Australia Borrowing Rises

Australia Borrowing RisesAustralia Borrowing Rises

Australia has increased its fiscal deficit forecasts for the next four years compared to May’s predictions, the most recent mid-year economic forecast has shown.

In the forecast, the country’s treasury said it expects to run up deficits that are $3.2 billion higher than budgeted for in May this financial year and $2.6 billion more the year after that. It then expects a deficit worth $5.5 billion more than envisaged before the summer in 2018-19 and $4.3 billion more in 2019-20, ABC reported.

Public debt is projected to peak at 19.0% of GDP in 2018-19 and then to start declining.

The anticipated increases in the shortfall are a result of low prices and low wages. Real gross domestic product is set to grow by 2% in 2016-17, down from 2.5% in May.

The figures show a deteriorating fiscal position in one of the world’s most credible borrowers, with ratings agencies reportedly considering downgrading Australia from its triple-A rating.

The revised number means the country will no longer believe it will eliminate the deficit within the next four years as originally projected.

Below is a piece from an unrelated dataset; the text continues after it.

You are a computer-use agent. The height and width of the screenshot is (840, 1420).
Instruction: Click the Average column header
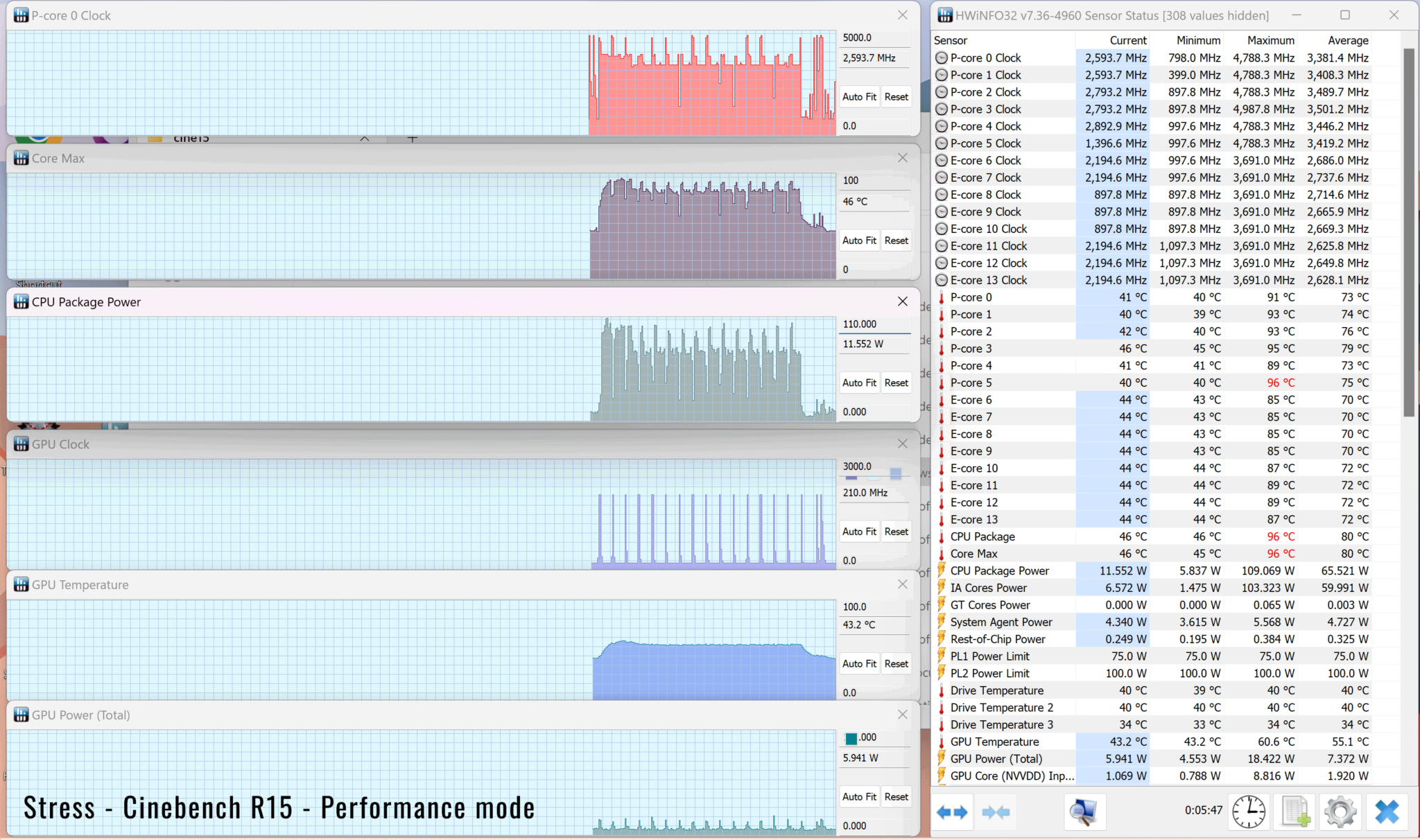[1347, 40]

Increases in the price of commodities, including iron ore and coal, are still expected to give a boost to the private sector and in turn tax collection.

“However, this will be more than offset by the impact of weaker growth in aggregate wages and non-mining profits,” the report added.

Meanwhile, Fitch reported that “Australia’s public debt ratios are likely to peak later—and at a higher level—than previously expected by the government and Fitch Ratings as the economic outlook weakens. However, the debt trajectory remains consistent with our ‘AAA’/Stable sovereign rating on Australia, most recently affirmed in September.”